Существует именно прямая и последовательная зависимость между художественной правдой и совершенством.
Это две стороны единого феномена художественной ценности, – притом их единство настолько органично, что они могут быть разграничены лишь в чисто теоретическом плане. Художественное совершенство возможно только при условии подлинной художественной правды; в противном случае неизбежны распад и деформация самого искусства слова.
***
Еще сравнительно недавно для постановки сформулированной в заглавии этой статьи проблемы не было серьезных оснований. В критике конца 1950 – начала 1970-х годов безусловно господствовал поистине «внеценностный» подход к литературе и даже поэзии. Это вполне очевидно выражалось в том, что критики, в своем подавляющем большинстве, прочно присоединялись к определенному течению в поэзии и отстаивали принципы и даже стилистические приемы «своего» течения (скажем, так называемой громкой лирики – или же, напротив, тихой лирики) в противовес иным принципам и приемам.
Принадлежность того или иного автора стихов к представляемому данным критиком поэтическому течению была для критика своего рода залогом плодотворности и значительности данного автора; но сути дела, сама эта принадлежность выступала как некая гарантия художественной ценности его произведений.
С поверхностной точки зрения это положение дела, определявшее лицо критики в продолжение полутора десятилетий, может быть осознано в качестве заведомо анормального.

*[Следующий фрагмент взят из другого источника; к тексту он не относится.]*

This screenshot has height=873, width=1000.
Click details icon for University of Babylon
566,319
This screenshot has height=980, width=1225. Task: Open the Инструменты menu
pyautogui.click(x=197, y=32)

Ведь еще Белинский многократно и бескомпромиссно утверждал, что, говоря о поэзии, необходимо прежде всего установить ее подлинность, ее принадлежность к поэзии в собственном смысле слова; лишь после этого можно рассуждать обо всем остальном.
Однако развитие критики и, шире, литературы в целом идет весьма сложными и противоречивыми путями. В истории критики можно обнаружить целые периоды, для которых характерно безоглядное превознесение именно определенных течений в поэзии, – иногда почти совсем отвлекающееся от объективной ценности созданных их представителями произведений.
В поэтической критике конца 1950 – начала 1970-х годов были та искренность и острота борьбы и те напряженные искания истины, которые объясняют, а отчасти и оправдывают слабое внимание к проблеме художественной ценности или даже полное ее забвение. И в конечном счете без этого напряженного периода едва ли возможно было бы такое серьезное и убежденное освоение самой этой проблемы, какое намечается в последние годы (я не ставлю пока вопроса о том, насколько успешно решается проблема ценности). Можно бы наглядно показать, как борьба вокруг определенных поэтических течений закономерно подготовляла тот более высокий уровень критического мышления, который органически включает в себя понятие о ценностях.